The frothy purple blooms dot abandoned fields and pastures across the continent from summer into autumn. The unique color is easily recognized as the floss flower or ageratum. This former native of Central American and Mexico fields has made itself at home throughout most of North America and as far away as Scandinavia, Australia and South Africa (where it is considered an alien invasive.)
This mound-shaped annual is a member of the vast Asteraceae family and it thrives in sunny meadows, unkempt fencerows and the edges of forests and woods. The flowers start to appear in mid summer and continue on until frost. Wind disperses the seeds and a new generation appears each spring.
Plants dot the pastures and fields because grazing animals tend to have enough sense to avoid them, as it is toxic if they ingest it. Amazingly enough, insects avoid eating this plant as well. It produces compounds that trigger molting cycles and even renders some insects sterile that snack on it. Deer even tend to avoid it, however hungry deer are rarely picky if there are no other choices. Rabbits find the taste unpleasant as well. Do use ageratum in butterfly and pollinator gardens, floss flowers are a great nectar source for butterflies, wasps and bees and in late autumn, it is one of the last meals they can find before frost puts everything to bed for the season. This plant is an unexpected splash of an unusual color amid yellows, whites and pinks that makes them an excellent focal point in the garden.
Early peoples used the sap from the stems to treat cuts and wounds and the crushed leaves were rubbed on exposed skin as an early mosquito and biting insect repellent. Modern lab results confirm that the native peoples were on to something and that it is, indeed a good repellent. This knowledge could come in handy for campers and hikers. Essential oil has been shown to have antibacterial properties and modern medicine is even exploring the possibility of using it as a cancer treatment. However, it is important to use any wild plant with caution, as the compounds could interact with any medications you may be taking and there's no way to know about potential allergic reactions as well.

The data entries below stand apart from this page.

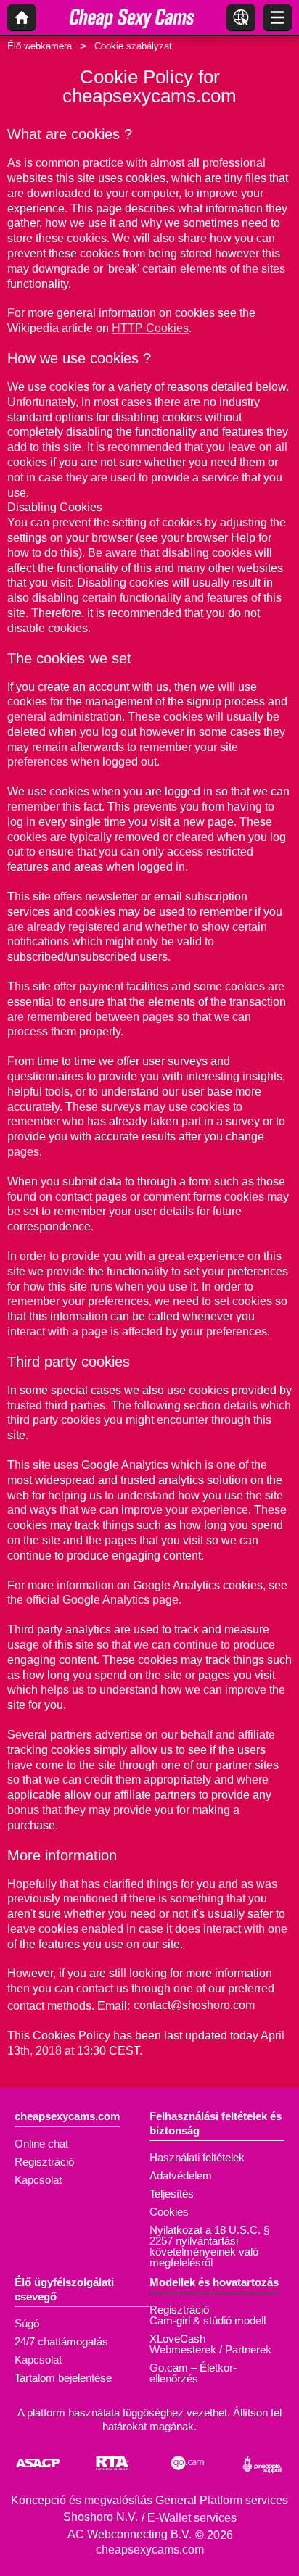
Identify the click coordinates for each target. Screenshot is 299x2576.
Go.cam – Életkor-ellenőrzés (193, 2373)
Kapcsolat (38, 2180)
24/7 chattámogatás (61, 2341)
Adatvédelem (181, 2175)
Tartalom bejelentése (63, 2378)
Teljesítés (172, 2193)
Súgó (27, 2323)
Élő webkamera (39, 46)
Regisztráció (44, 2161)
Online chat (41, 2143)
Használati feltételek (197, 2157)
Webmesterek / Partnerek (210, 2349)
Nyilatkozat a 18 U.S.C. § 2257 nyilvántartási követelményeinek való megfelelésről (209, 2246)
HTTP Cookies (150, 328)
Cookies (169, 2212)
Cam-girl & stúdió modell (208, 2320)
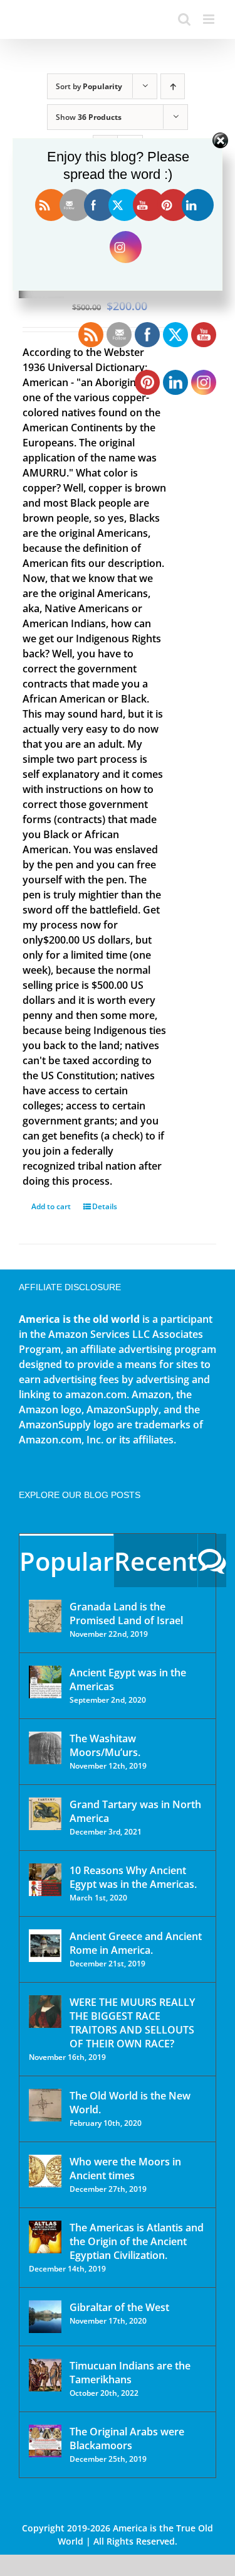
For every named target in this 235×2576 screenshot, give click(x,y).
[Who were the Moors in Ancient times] (45, 2171)
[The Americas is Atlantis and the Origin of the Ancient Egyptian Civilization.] (45, 2237)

Many garden centers and nurseries offer hybrid selections in early spring. Most of these are more compact than their wild cousins and thrive in the garden border. Plant in a sunny, well-drained location and water regularly until the plants are established. They like regular moisture, but can't stand wet feet, so they are not a good choice for boggy or damp areas. Gardeners can keep the pretty blue or purple flowers producing all season by dead-heading spent blooms, just like any plant from the Asteraceae tribe. (this includes most plants that resemble daisies) There is a wide range of blue shades available in the garden centers, ranging from a royal blue to white or pink, although the paler colors tend to look ragged and worn quicker than the blues. Many of our participating PlantScout vendors offer a choice of either plants or seeds, so there's sure to be one that is right for your garden. The hybrids tend to be less weedy than their wild counterparts and are an excellent choice for smaller gardens. It is even happy as a container dweller and settles happily with grasses and foliage plants that share its preferred living conditions. I've mixed the hybrid cultivars in containers with pentas, Shasta daisies or lantana with good results. They are a bit prone to powdery mildew, so water early in the day so that the foliage has time to dry before evening. In the southern parts of the country a bit of afternoon shade is welcome, but ageratum blooms best with at least 8 hours of sun.
If you choose to start your plants from seed, prepare your flats about 6 weeks before the last frost is expected in the spring. Sow the tiny seeds in damp medium and just barely cover with a fine sprinkle of the potting mix. Place in a warm spot and the little plants should germinate in a week to 10 days. Place under lights, keeping the light source about 2 inches off the leaves. As the plants grow, thin to 1 or 2 per cell and gradually expose them to the outdoors. This is called hardening off. Once all danger of frost is passed, plant out in the garden.
Ageratum houstonianum produces a pop of unexpected interest that will light up your garden. The blue shade is an uncommon color and will instantly draw your visitor's eye to wherever you plant it. The soft texture of the flowers provide a good contrast to harder edged blossoms and garden decor as well. It is an easy plant to grow and there are a number of choices available through commercial sources.